Add FileSystemDataset & Remove S3 ColumnBytes and Cache Assumptions #57

pickles-bread-and-butter · 2024-05-10T21:27:34Z

Additions

A new class FileSystemDataset that facilitates reading from a file system through the usage of the WickerPathFactory and the FileSystemDataStorage. Now a user can access the same functional API that S3Dataset has through this new class.
Adds functions to the FileSystemDataStorage to write to a mounted file drive in the correct locations through the WickerPathFactory
Uncouples the ColumnBytesFileCache from needing S3 specifically by changing the function call names and taking the generic outputs of that call from the abstract class

Purpose

A FUSE filesystem or a local mounted fs can now be used as targets for both reading and writing. This enables running ETL with FsX, GCloud, S3 mounted, etc... as well as running training, eval, workflows, etc... the same way (those are all still etls though 😸 ).

Testing

The testing here is a given, I'm going to test this with a large model on gke and eks and sagemaker

wicker/core/storage.py

convexquad · 2024-07-02T23:09:44Z

@pickles-bread-and-butter in storage.py could you also adjust the indenting in the comments that describe the possible bucket layouts?

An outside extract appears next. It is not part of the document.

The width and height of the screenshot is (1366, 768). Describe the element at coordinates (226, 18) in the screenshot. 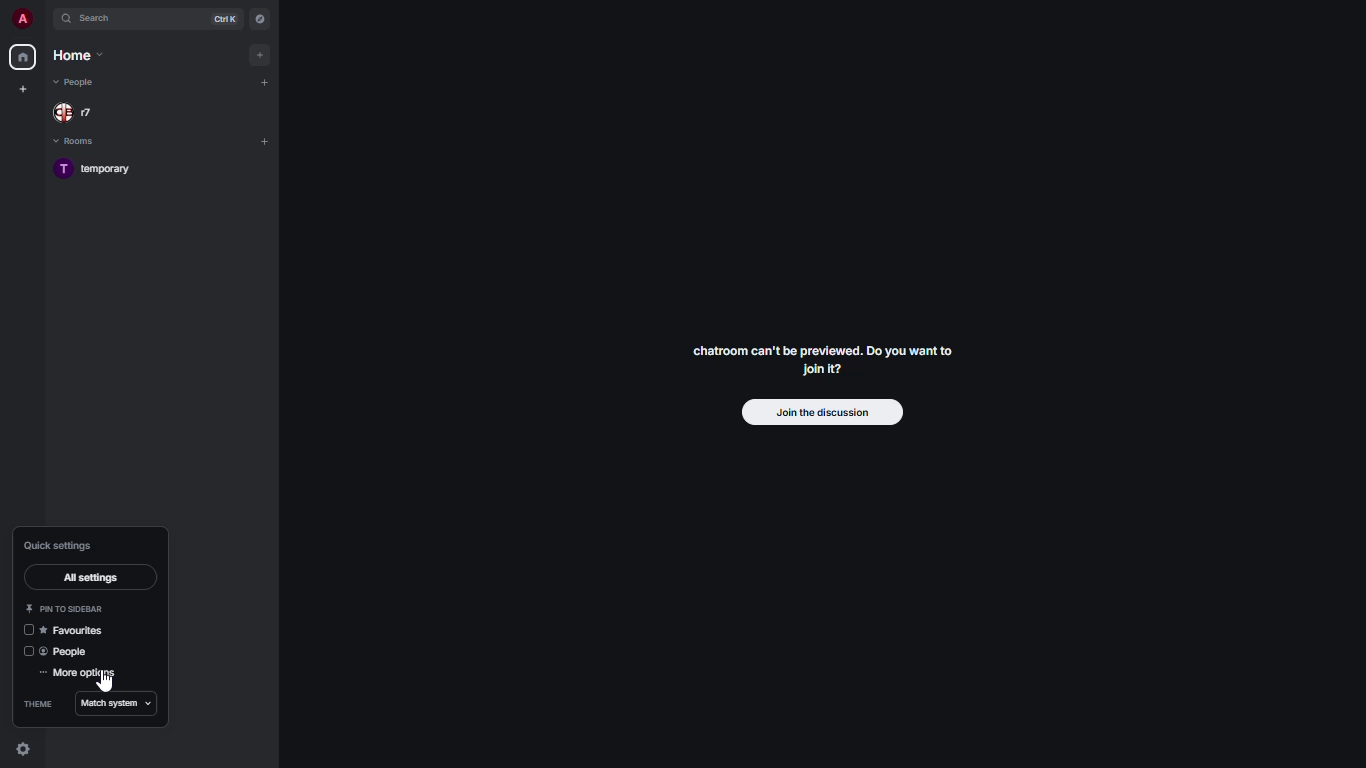

I see `ctrl K` at that location. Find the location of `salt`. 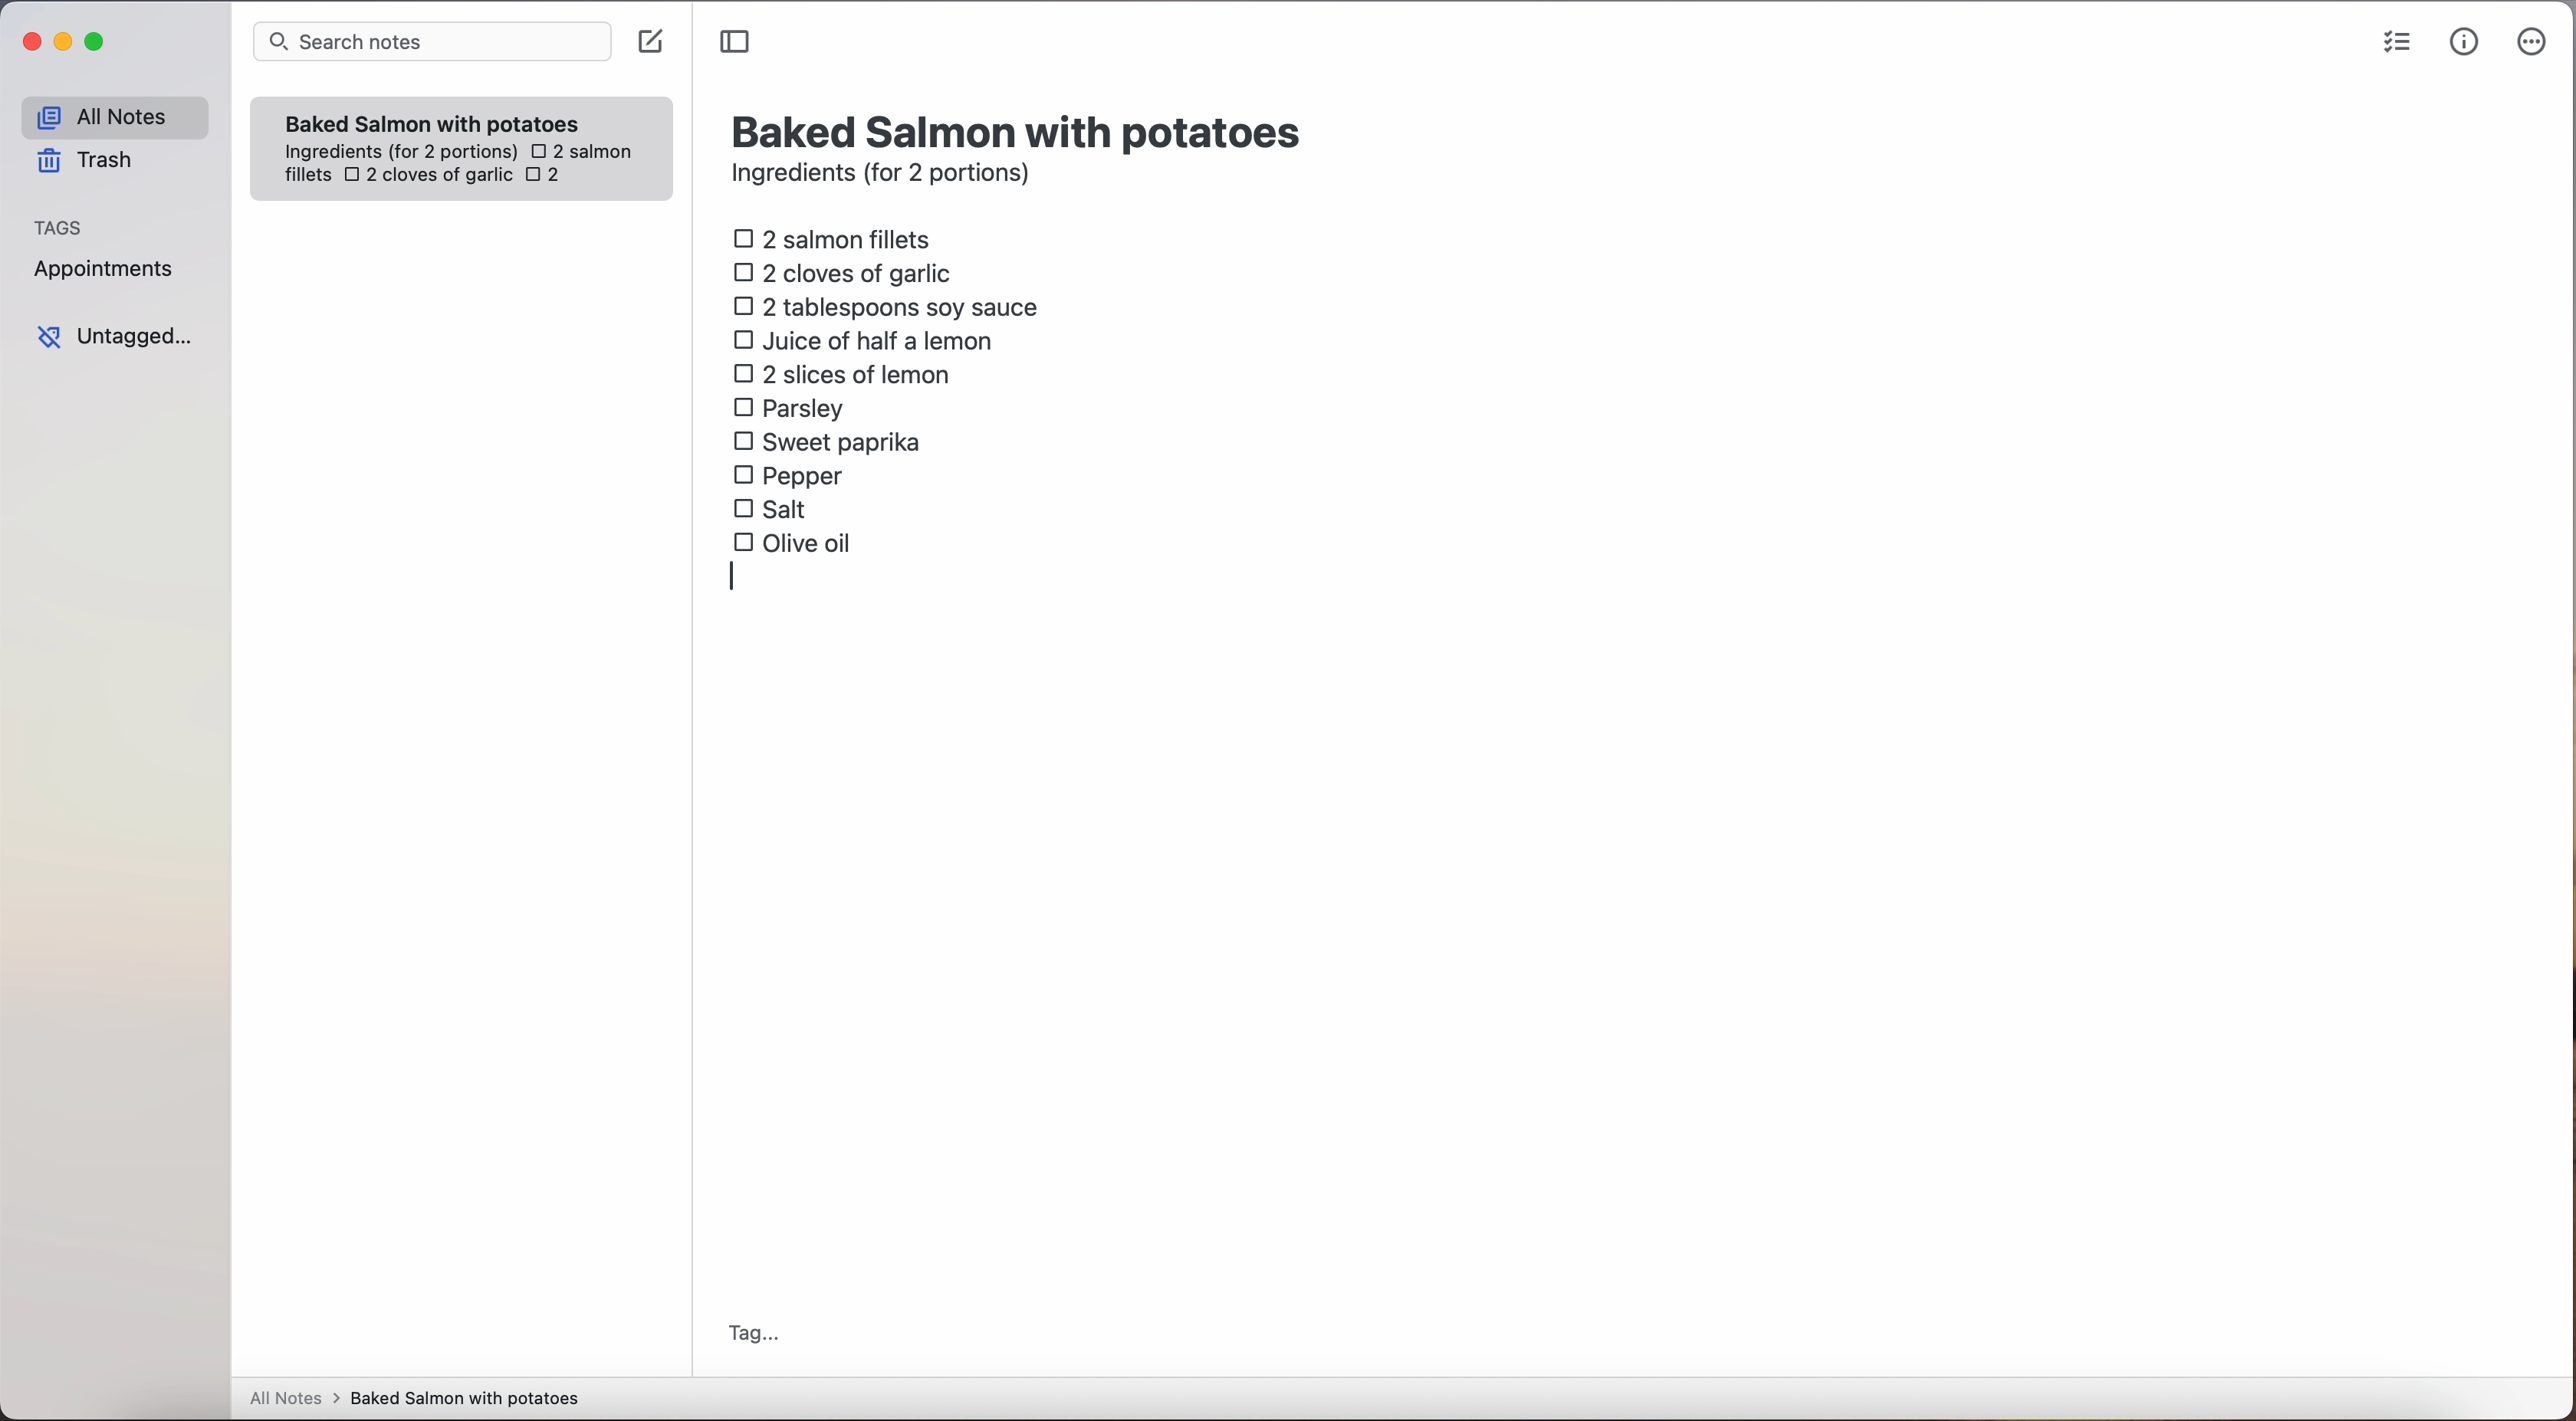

pickles-bread-and-butter · 2024-07-03T23:26:16Z

@pickles-bread-and-butter in storage.py could you also adjust the indenting in the comments that describe the possible bucket layouts?

@convexquad done, take a look and let me know if it all looks good!

convexquad · 2024-07-04T19:09:26Z

wicker/core/storage.py

+                        logging.error(f"Failed to download/move object for file path: {input_path}")
+                        raise
+        return local_dst_path
+


@aalavian there will be a little bit of code duplication here with the function fetch_file in the S3DataStorage class. I think it is ok as the actual calls inside the two functions differ a bit (one calls shutil.copyfile and the other downloads from S3) and it is somewhat awkward to resolve in a common function.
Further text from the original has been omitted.